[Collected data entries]
*** Begin section ***
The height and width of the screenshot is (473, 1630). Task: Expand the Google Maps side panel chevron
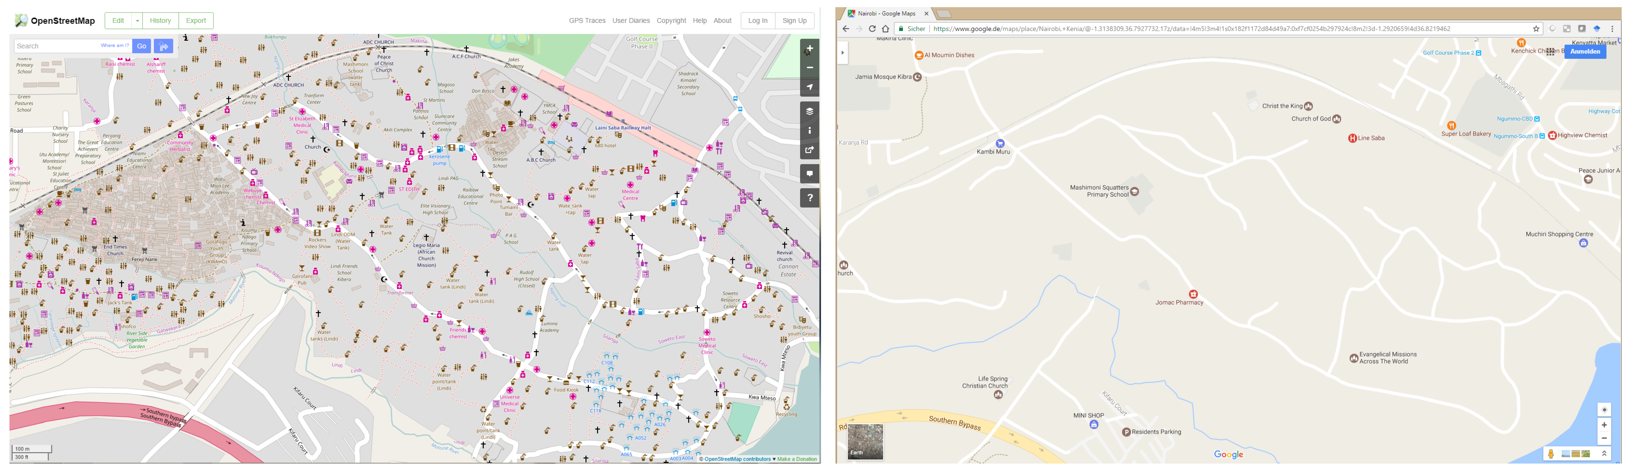[842, 52]
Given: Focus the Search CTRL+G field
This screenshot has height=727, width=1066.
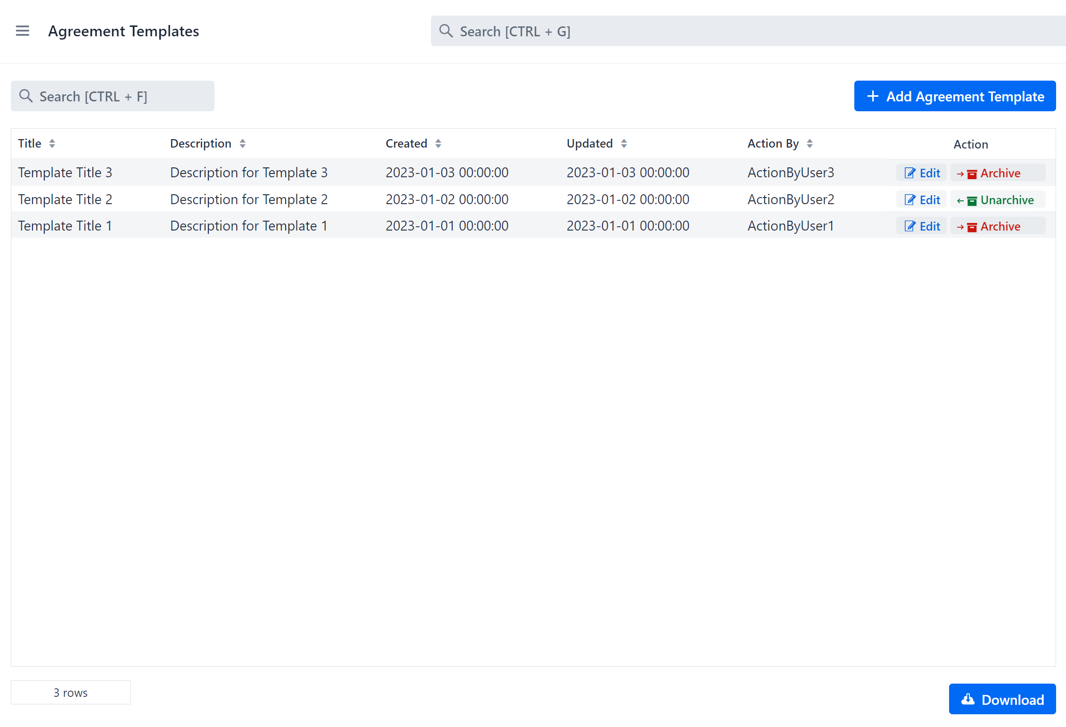Looking at the screenshot, I should (707, 31).

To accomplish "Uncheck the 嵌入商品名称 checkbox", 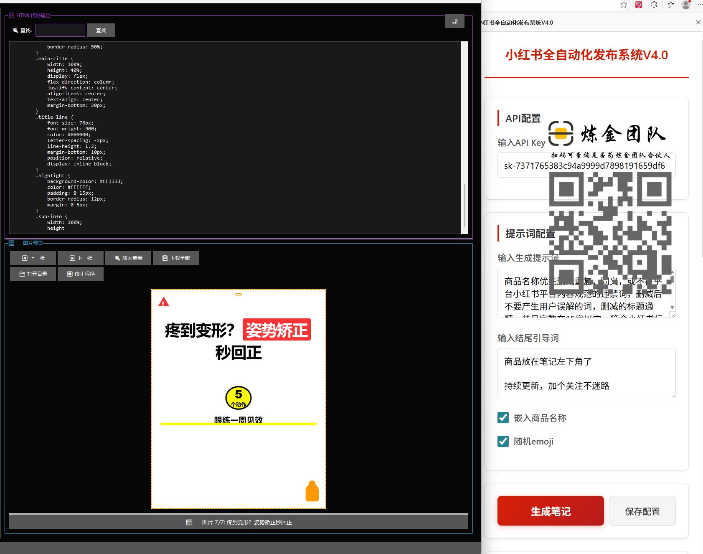I will [x=503, y=417].
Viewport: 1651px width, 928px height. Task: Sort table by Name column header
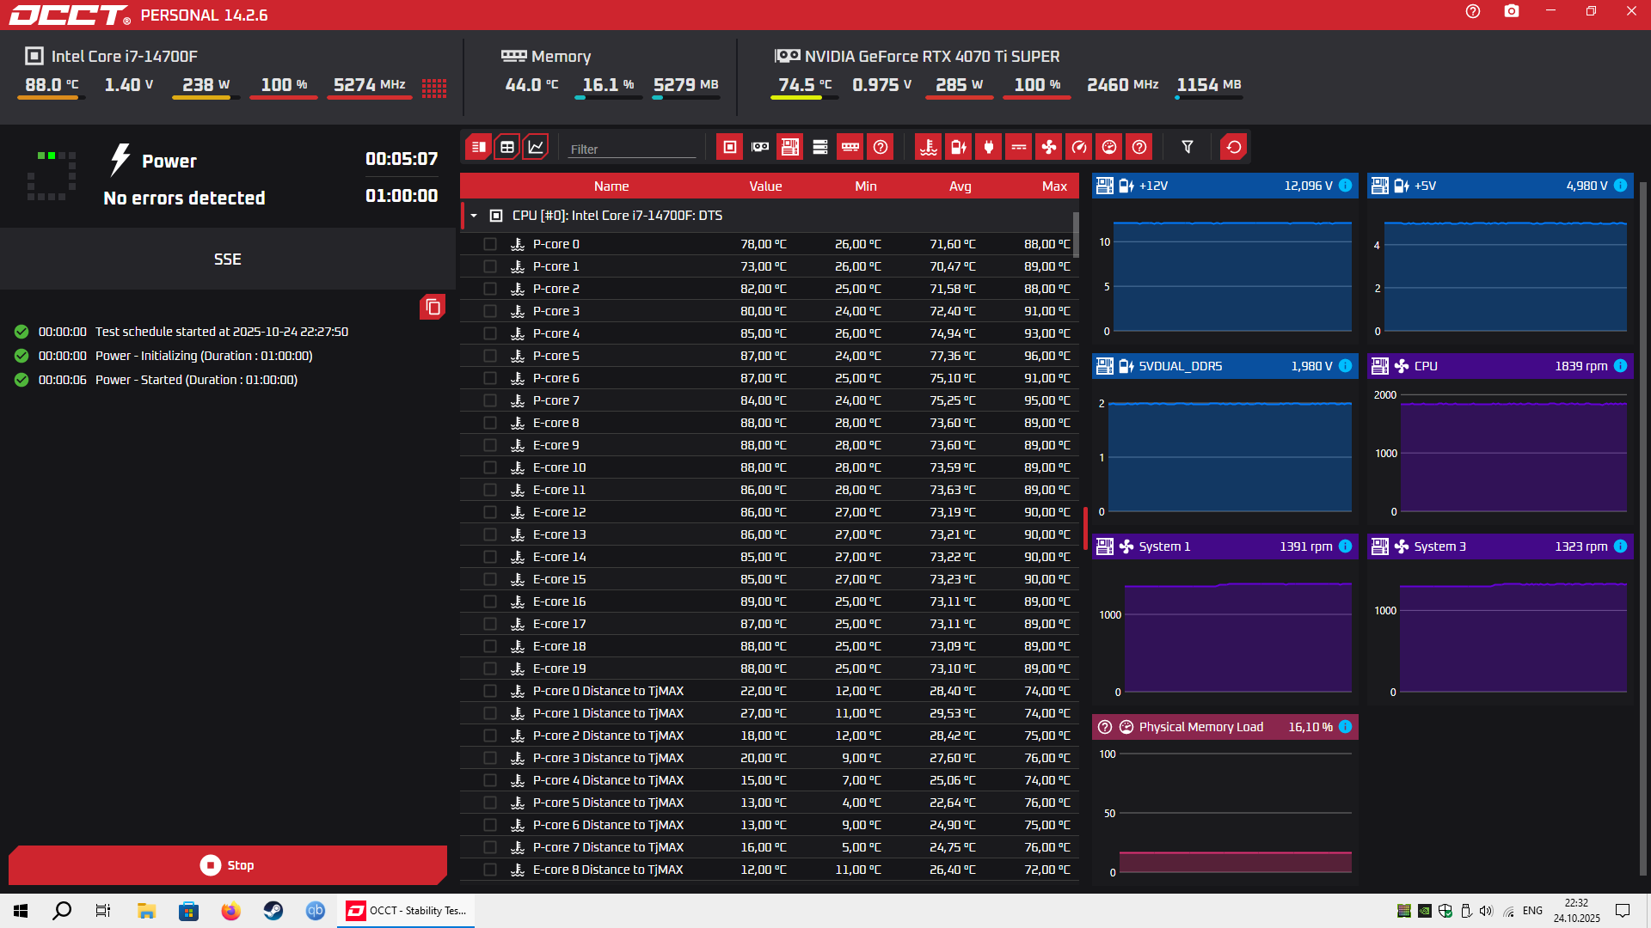[x=611, y=186]
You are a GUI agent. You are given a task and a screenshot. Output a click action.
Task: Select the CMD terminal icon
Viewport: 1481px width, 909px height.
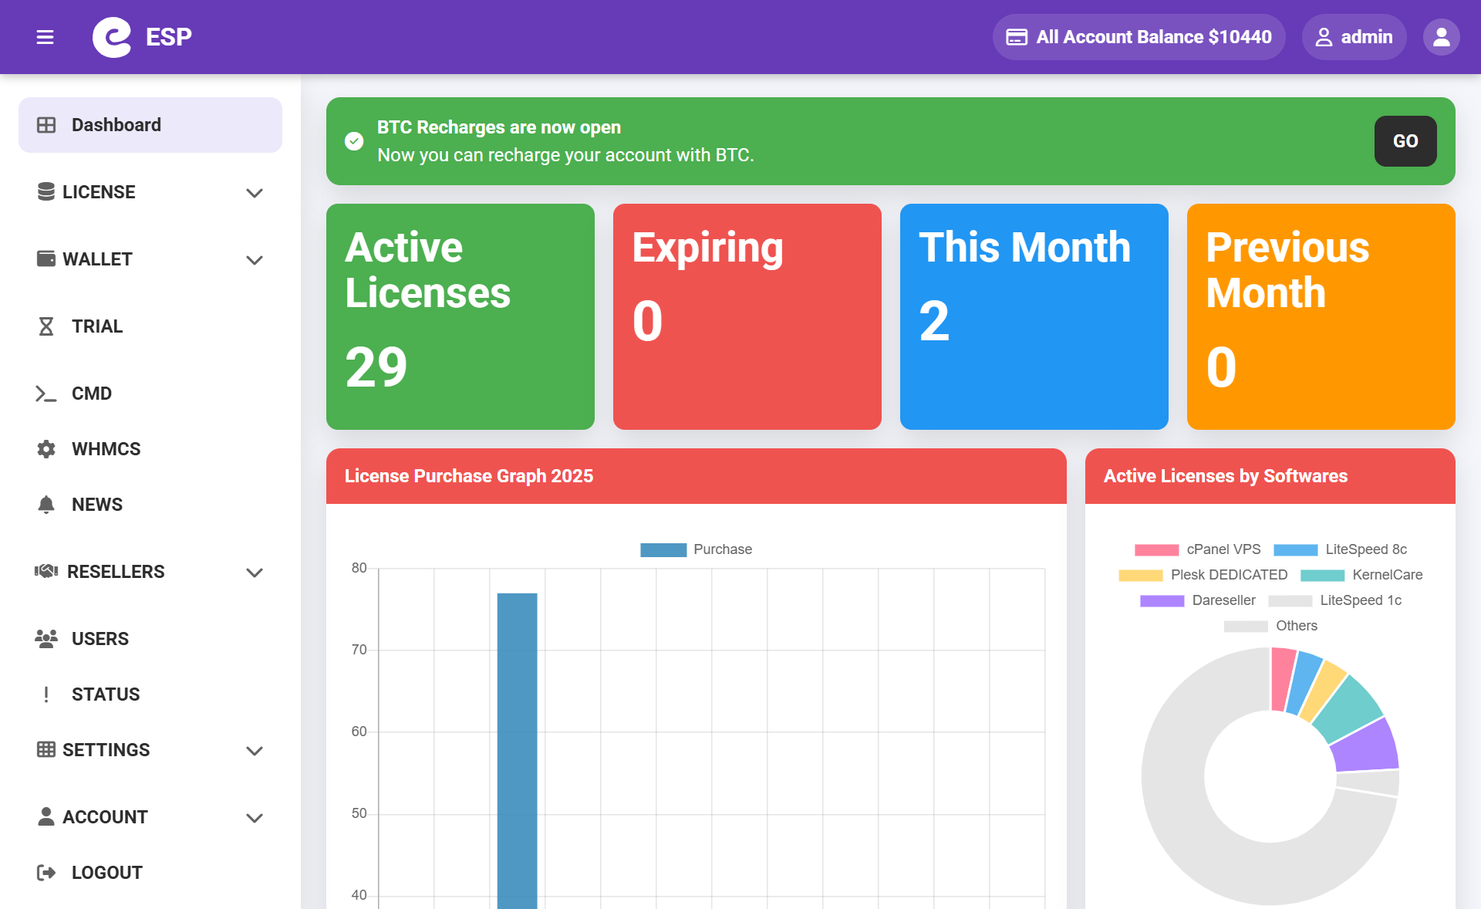46,394
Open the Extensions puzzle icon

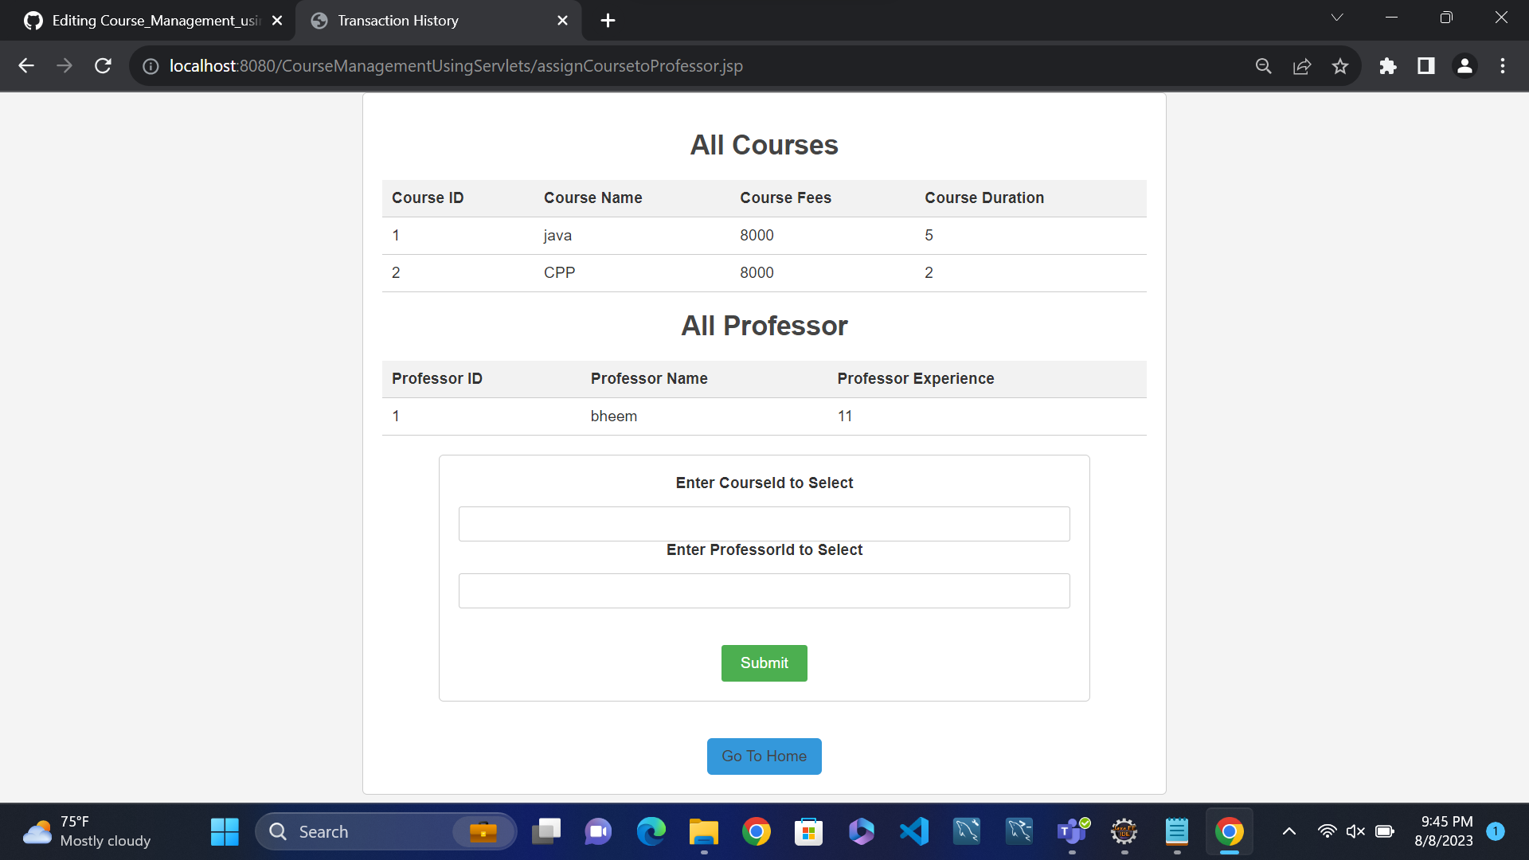point(1388,66)
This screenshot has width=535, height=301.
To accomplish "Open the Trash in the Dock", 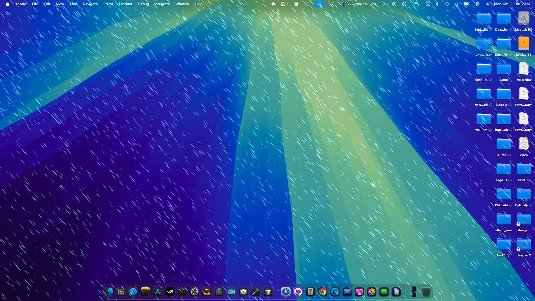I will 426,292.
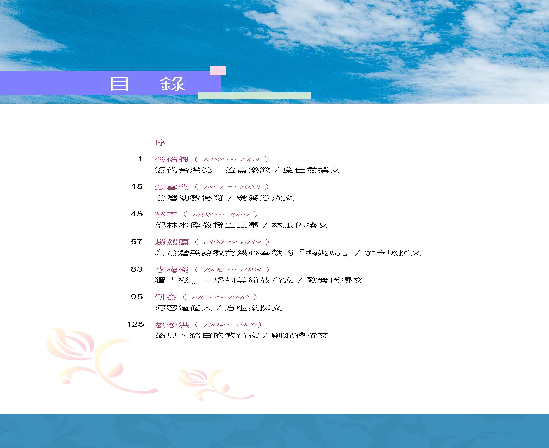Select the 李梅樹 chapter heading
This screenshot has height=448, width=549.
(x=172, y=270)
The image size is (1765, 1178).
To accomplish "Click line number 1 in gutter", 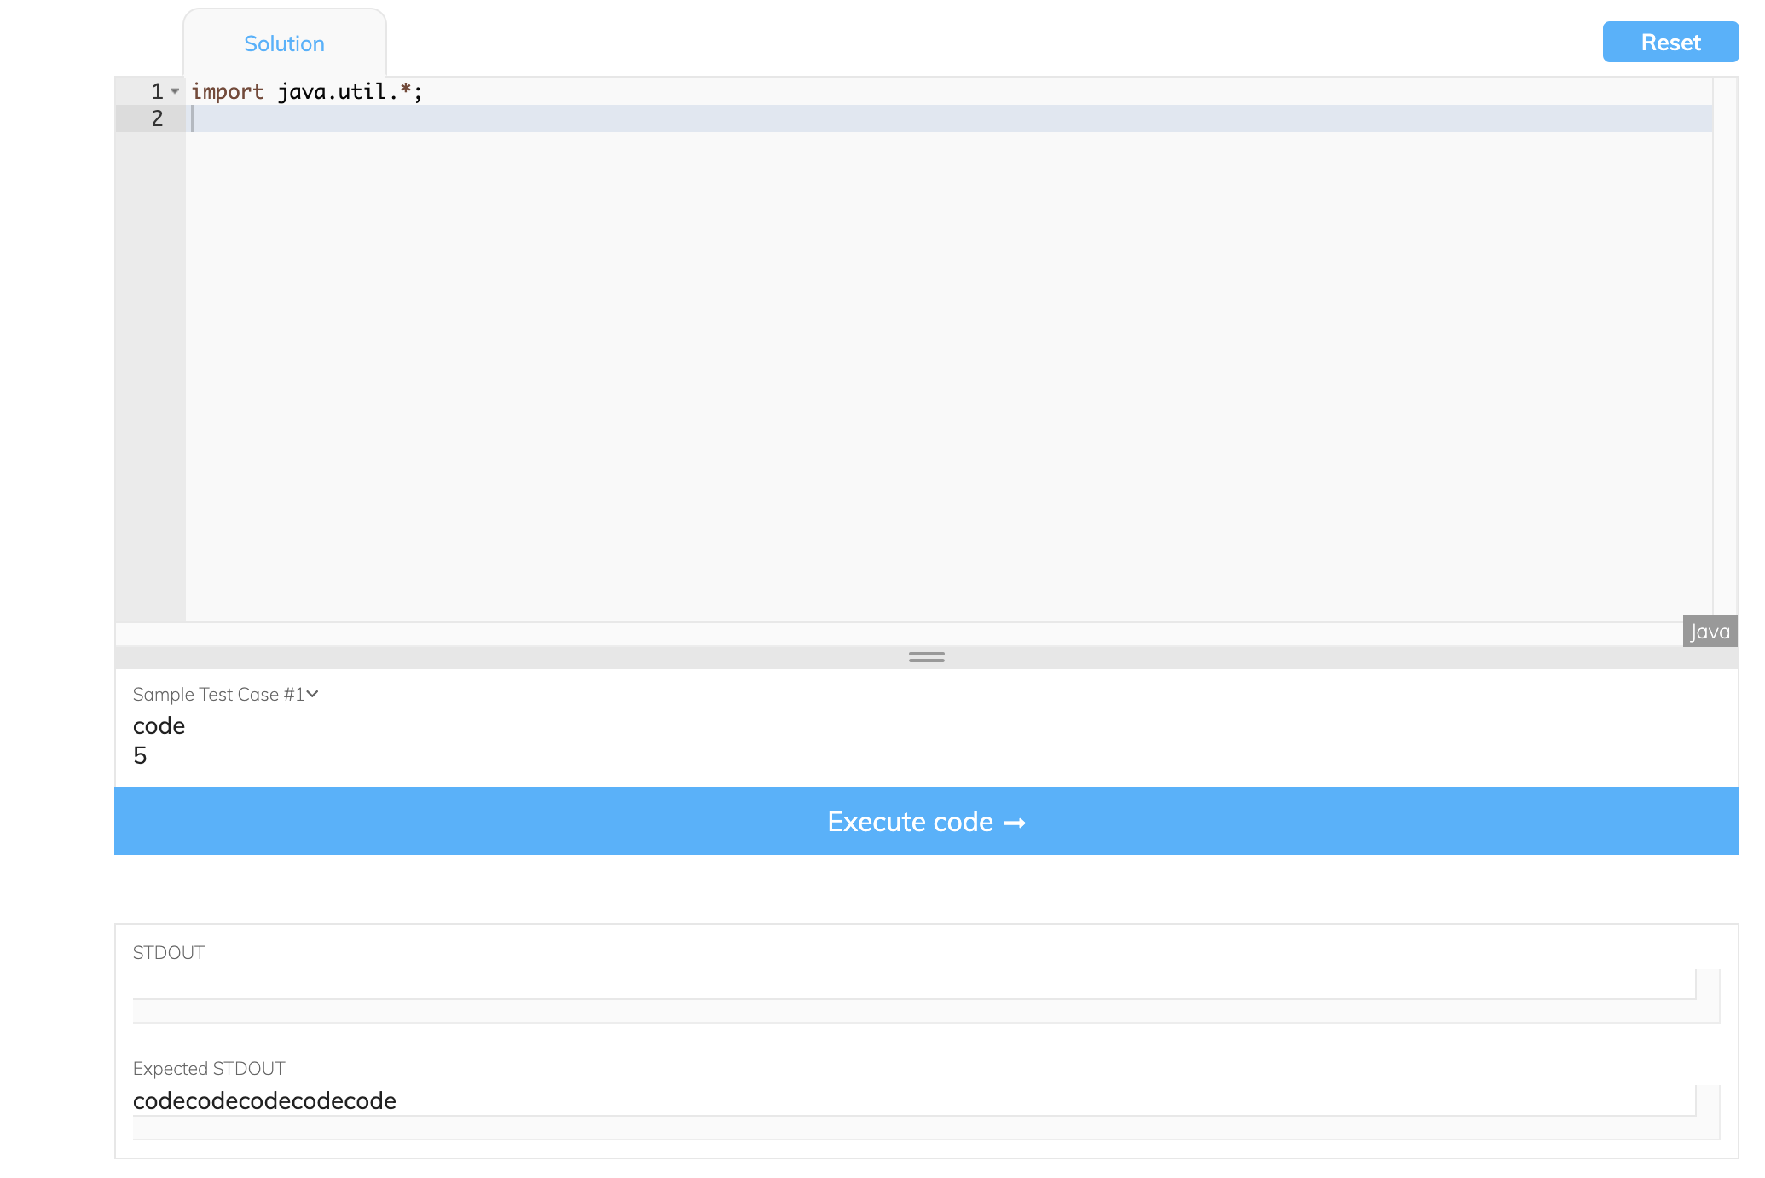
*** End section ***
What you are asked to do:
Quote exactly, and only, the lines from the line containing "The image size is (1765, 1178)." through the final line of the records above, both included, omitting any pictures.

Result:
The image size is (1765, 1178).
To accomplish "Click line number 1 in gutter", 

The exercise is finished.